▶ [PASSAGE TO READ]:
- - -

If the pilots had a high degree of certainty about the stopping action they expected and that that level was within the documented safe range for operating the aircraft, then I don't think the aircraft condition with respect to reverse plays much of a factor. However, if the opposite is true, that the pilots had a lowered level of confidence about the stopping action, then I would agree that the aircraft configuration with respect to reverse becomes a key consideration in the risk assessment and decision making process that took place prior to the landing.

Much has been said about landing distances, but how often do crews assess their landings against the requirements? Do crews routinely assess if the aircraft was capable of stopping within the safety margins provided for a limiting runway? Do crews check what % of max landing weight they are at, or how much additional runway they have/have not for a normal landing? Most landings are made on non limiting runways thus crews have few references as to how close they were to the required limiting performance, particularly in less than ideal conditions.
This is, in my opinion, an critical set of questions. The answers in this case might tell us alot about the delay in the application of manual braking on landing. The basic performance data available makes it clear that landing at CGH in wet conditions is an operation that approaches the limits of the aircraft's performance, and the pilot's decision to go below the G/S to achieve an early touchdown supports that he was aware of that fact. So, why then did he consider it acceptable to wait for confirmation of autobraking as opposed to considering it neccessary to apply manual braking right from the moment of touchdown?

- - -

(Pixel coordinate grounding data)
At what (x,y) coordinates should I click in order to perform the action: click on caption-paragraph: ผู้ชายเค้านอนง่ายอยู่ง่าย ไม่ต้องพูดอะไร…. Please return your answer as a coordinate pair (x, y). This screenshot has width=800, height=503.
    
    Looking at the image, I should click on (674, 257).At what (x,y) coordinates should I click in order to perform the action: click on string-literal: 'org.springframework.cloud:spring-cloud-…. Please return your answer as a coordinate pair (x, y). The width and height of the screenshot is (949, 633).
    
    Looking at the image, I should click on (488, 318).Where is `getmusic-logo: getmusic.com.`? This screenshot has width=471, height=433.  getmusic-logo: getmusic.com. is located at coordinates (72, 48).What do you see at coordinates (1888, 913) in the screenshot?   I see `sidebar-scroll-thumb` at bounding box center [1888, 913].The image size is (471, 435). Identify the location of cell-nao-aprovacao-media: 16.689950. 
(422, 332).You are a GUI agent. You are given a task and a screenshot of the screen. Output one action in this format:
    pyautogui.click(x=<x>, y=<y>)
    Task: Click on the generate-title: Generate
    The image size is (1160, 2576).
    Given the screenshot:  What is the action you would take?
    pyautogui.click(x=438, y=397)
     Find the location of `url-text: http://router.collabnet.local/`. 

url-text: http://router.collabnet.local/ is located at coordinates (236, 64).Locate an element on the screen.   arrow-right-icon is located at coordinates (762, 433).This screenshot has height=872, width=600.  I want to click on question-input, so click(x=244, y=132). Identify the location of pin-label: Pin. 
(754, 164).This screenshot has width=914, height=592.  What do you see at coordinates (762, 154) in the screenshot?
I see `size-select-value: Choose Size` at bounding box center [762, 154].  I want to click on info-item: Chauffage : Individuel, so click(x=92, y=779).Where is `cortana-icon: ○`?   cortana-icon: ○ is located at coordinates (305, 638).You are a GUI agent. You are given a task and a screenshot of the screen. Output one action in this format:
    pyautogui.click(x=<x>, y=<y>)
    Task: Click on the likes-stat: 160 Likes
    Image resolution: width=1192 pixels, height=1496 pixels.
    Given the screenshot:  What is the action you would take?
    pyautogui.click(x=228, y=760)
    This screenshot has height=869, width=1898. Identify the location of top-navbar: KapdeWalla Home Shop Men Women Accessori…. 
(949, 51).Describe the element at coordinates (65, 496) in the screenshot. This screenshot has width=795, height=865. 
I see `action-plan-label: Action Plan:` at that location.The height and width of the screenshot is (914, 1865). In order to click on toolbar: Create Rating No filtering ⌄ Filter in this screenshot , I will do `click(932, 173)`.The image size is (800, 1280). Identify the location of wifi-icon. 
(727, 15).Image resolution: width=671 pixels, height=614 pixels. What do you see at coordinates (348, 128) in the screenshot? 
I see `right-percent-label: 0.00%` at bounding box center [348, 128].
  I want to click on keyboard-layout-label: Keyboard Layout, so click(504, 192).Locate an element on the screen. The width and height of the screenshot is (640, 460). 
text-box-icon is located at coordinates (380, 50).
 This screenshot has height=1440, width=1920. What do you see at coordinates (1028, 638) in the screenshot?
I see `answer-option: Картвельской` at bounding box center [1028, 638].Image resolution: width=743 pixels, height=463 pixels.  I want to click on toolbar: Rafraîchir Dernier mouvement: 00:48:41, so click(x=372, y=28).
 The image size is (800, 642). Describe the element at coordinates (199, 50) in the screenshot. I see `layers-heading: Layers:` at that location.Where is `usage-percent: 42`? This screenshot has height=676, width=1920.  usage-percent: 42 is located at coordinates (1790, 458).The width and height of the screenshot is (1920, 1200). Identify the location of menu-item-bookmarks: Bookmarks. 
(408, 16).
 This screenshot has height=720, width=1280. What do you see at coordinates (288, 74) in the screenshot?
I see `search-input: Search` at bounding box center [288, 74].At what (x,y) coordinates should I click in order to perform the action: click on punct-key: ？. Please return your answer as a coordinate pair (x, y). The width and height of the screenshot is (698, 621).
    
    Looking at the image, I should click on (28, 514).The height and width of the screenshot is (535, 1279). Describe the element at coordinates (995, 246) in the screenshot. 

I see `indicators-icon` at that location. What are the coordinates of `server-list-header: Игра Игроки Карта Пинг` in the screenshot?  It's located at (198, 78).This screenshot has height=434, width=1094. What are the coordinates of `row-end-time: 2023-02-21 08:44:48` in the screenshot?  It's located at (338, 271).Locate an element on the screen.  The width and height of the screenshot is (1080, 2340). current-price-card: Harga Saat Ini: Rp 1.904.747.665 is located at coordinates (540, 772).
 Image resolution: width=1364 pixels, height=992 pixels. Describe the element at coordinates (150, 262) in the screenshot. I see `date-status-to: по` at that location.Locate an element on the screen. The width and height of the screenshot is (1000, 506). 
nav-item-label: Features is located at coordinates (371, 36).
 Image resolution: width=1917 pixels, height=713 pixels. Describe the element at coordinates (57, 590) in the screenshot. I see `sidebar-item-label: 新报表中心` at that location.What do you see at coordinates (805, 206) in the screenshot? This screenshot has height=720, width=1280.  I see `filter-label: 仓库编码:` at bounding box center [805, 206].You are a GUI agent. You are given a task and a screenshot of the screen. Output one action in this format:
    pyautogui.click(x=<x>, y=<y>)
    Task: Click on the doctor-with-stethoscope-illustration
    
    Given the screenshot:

- - -

▶ [AIM OF THE EXERCISE]: Copy the landing text from "Much has been" up to and including "than ideal conditions.", putting "pilots" wherever "crews" appears. You won't need the rows for any of this.

▶ [OUTPUT BELOW]:
Much has been said about landing distances, but how often do pilots assess their landings against the requirements? Do pilots routinely assess if the aircraft was capable of stopping within the safety margins provided for a limiting runway? Do pilots check what % of max landing weight they are at, or how much additional runway they have/have not for a normal landing? Most landings are made on non limiting runways thus pilots have few references as to how close they were to the required limiting performance, particularly in less than ideal conditions.